Lo cierto es que resultó difícil desconectarme de este mundo hipnotizante y, hasta cierto punto, permisible y adictivo. El sexo en persona comenzaba a parecerme insuficiente. Mi cuerpo terminó por convertirse en una imagen, un avatar al que podía vestir y desvestir. Un monstruo atrapado en sus fantasías.

Cuando tenía relaciones fuera de la pantalla imaginaba cada caricia en un encuadre. Reelaboraba el momento en mi cabeza como fotogramas de una sesión de cibersexo. Solo de este modo podía eyacular, voyerista de esa intimidad fragmentada y pública, liberadora pero vacía. Aquella criatura adolescente, ese monstruo cibersexual, creció hasta convertirse en un adulto renuente al compromiso.

Dejé de desvestirme frente a desconocidos por mucho tiempo. Ya no era inseguridad —aunque en el fondo tal vez lo siga siendo— sino la consecuencia de quien conoce el pudor y la mesura, la represión de la madurez. La adolescencia es la etapa para formar el carácter, pero también para hacerlo estallar. Ya habrá tiempo de recoger los fragmentos y desentrañar el origen de los problemas. Como en todo terreno que sirvió alguna vez de escenario para batallas campales en nuestra contra, hallaremos en nuestra historia personal una que otra granada que nos explote en la mano. Más o menos como ocurre en una sesión de psicoanálisis.

Cuando empecé a ir al diván describí con detalle lo que hacía en la adolescencia frente a la cámara web. El analista me miraba en silencio, con esa insondable expresión con la que Freud posa en su retrato más famoso. Recuerdo que una tarde clavó sus ojos en los míos, luego en mi cuello y de nuevo en mis ojos, para luego rematar preguntándome con aparente calma y de manera contundente por qué me abrochaba el último botón de la camisa. Me sorprendió el comentario, pues me hizo sentir como un imbécil que llevaba años mintiendo para evadir las respuestas a preguntas semejantes.

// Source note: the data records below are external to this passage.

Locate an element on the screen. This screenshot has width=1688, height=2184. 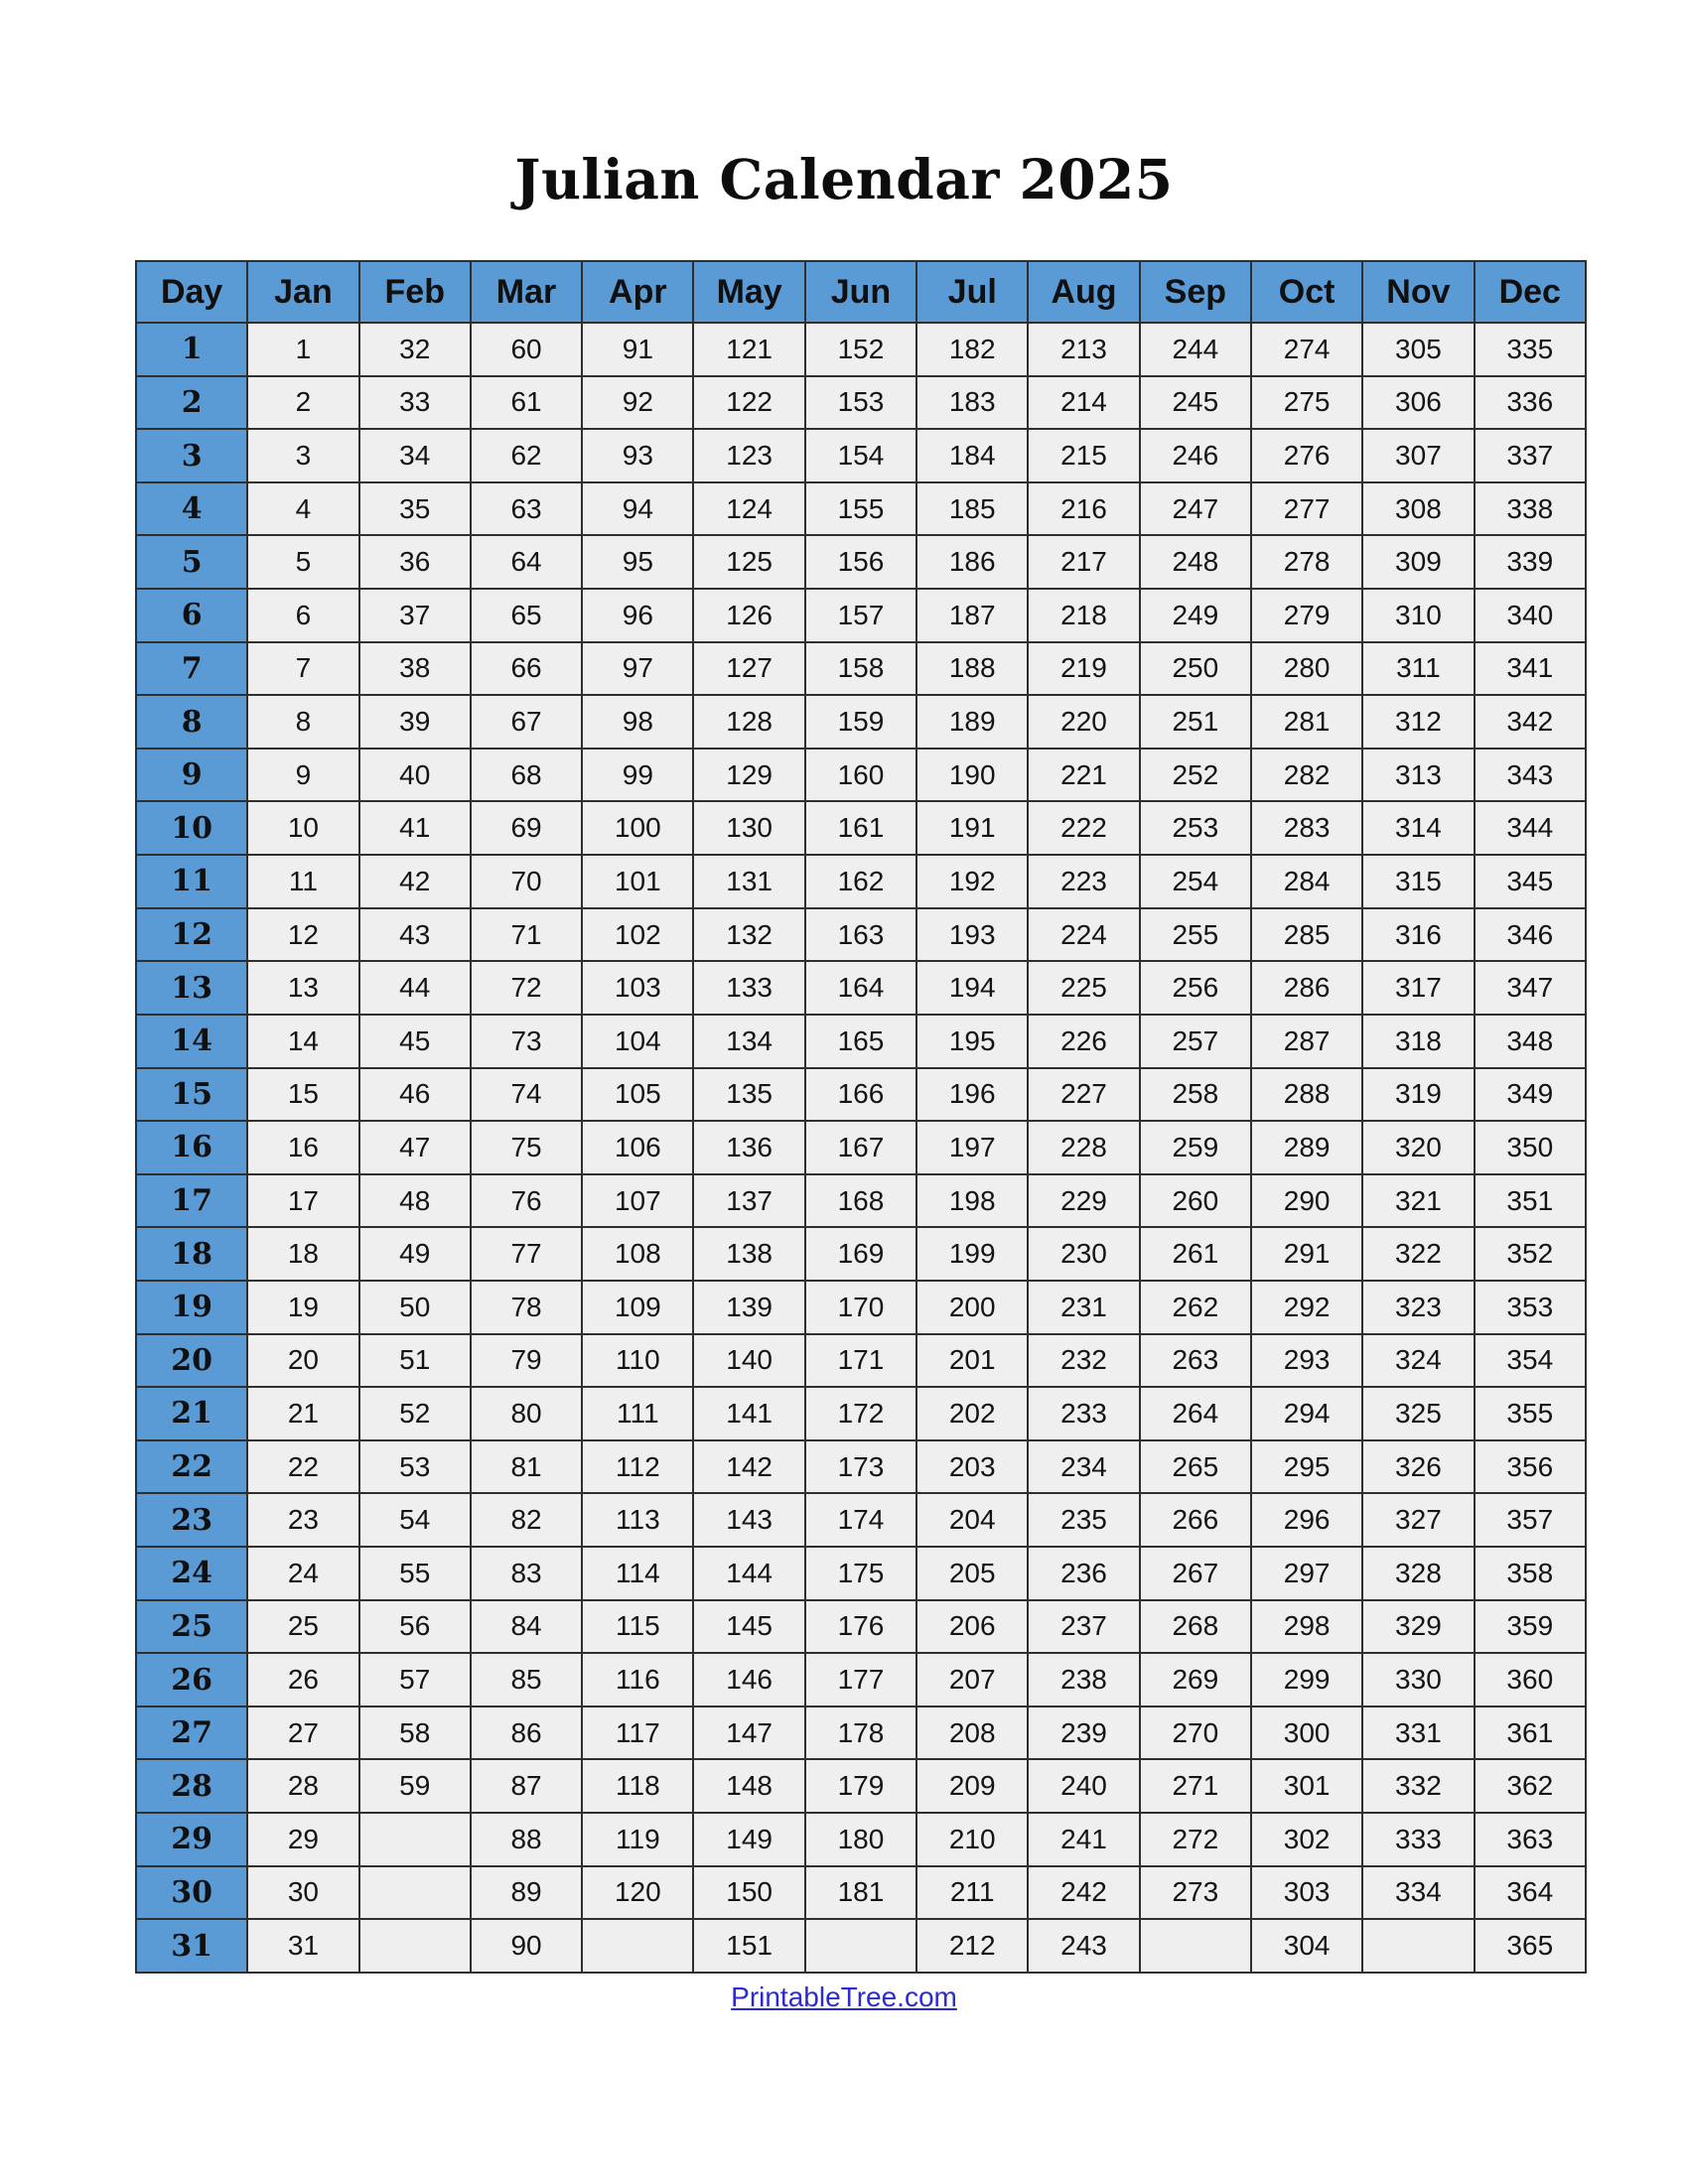
julian-day-cell: 288 is located at coordinates (1306, 1094).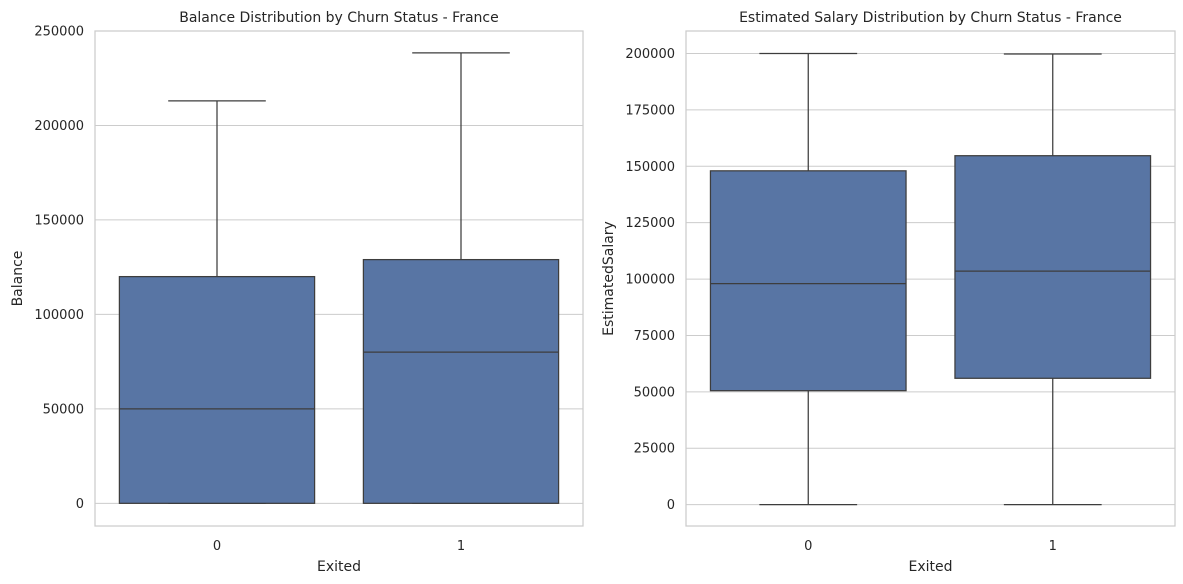 This screenshot has height=584, width=1183. I want to click on y-tick-label: 75000, so click(654, 336). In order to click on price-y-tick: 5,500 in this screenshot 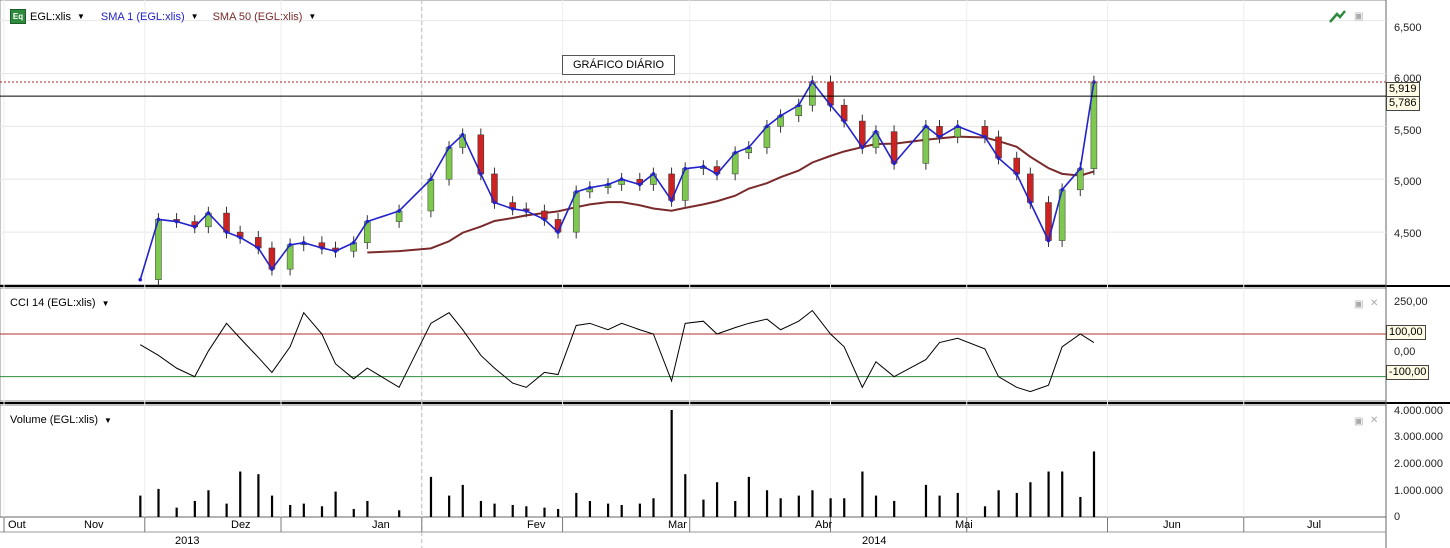, I will do `click(1408, 131)`.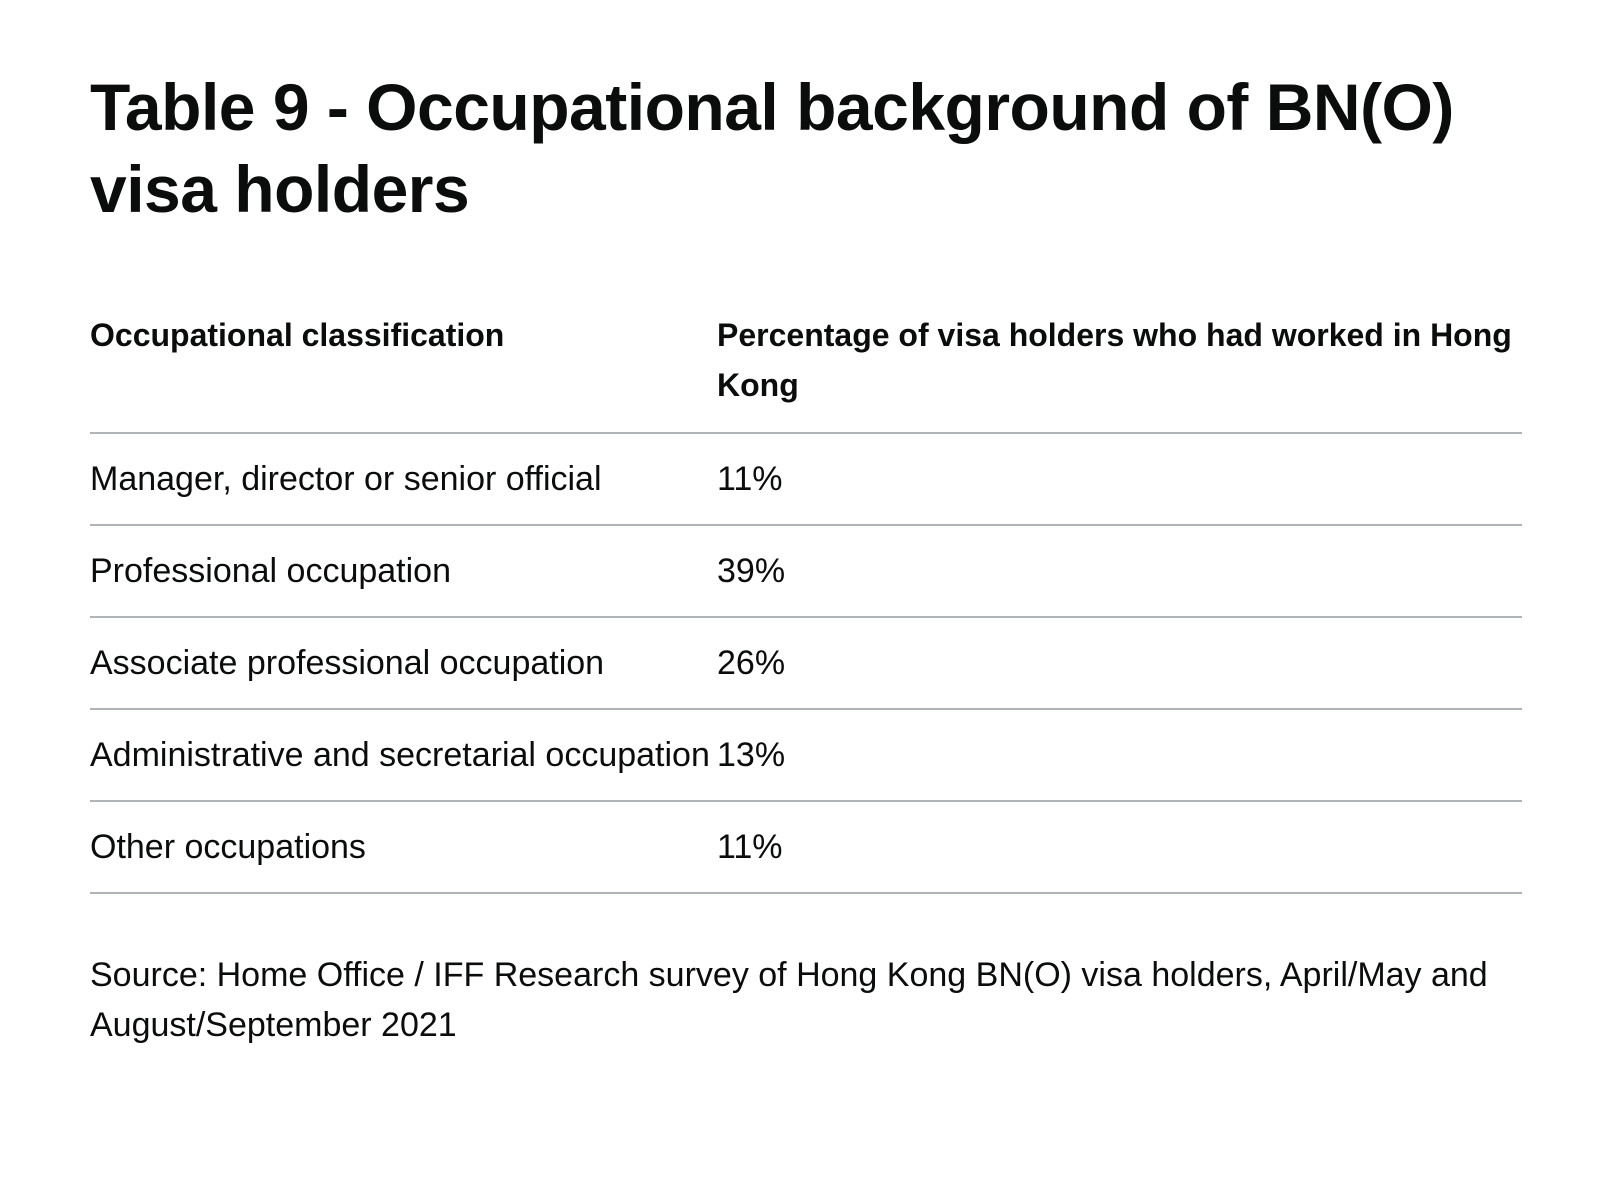 Image resolution: width=1602 pixels, height=1202 pixels. I want to click on table-row: Professional occupation 39%, so click(806, 572).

Me tanteé el primer ojal, sonreí y enseguida me desabroché uno por uno cada botón hasta quedar con el pecho descubierto. Por extraño que parezca, me sentía realmente desnudo, pero también liberado, como si me hubiera deshecho de un disfraz de cuerpo entero, la piel que recubre mis órganos vitales. El siguiente paso fue hablar de la ausencia paterna.

Le conté al analista que desde hacía tiempo buscaba a mi padre en internet. Me intrigaba descubrir qué había de él en mí y, por consiguiente, qué de eso excitaba a los demás; saber quién era el verdadero objeto de este deseo: el cuerpo de mi padre, encarnado en el mío, o el yo adolescente que no lo conoció. ¿De dónde me venía el placer voyerista de ocultarme? ¿Alguna vez me vería reflejado en esos ojos de los que mamá se enamoró; los mismos ojos que me vieron nacer y que ahora yo necesitaba para reafirmar mi existencia?

Si tuviera que definirme ahora, después de tantos años, diría que soy cibersexual, una criatura endémica del ciberespacio, solitaria y con tendencia a la indeterminación, a la que no solo le gustan las mujeres sino también los hombres, y no solo los hombres y las mujeres sino, sobre todo, el modo en que las personas se esconden en su cuerpo. El cibersexual se siente atraído por su necesidad de travestirse —aun en su propia desnudez—, dinamitar el papel que desempeña a diario. Deshacerse del molde y volver a empezar.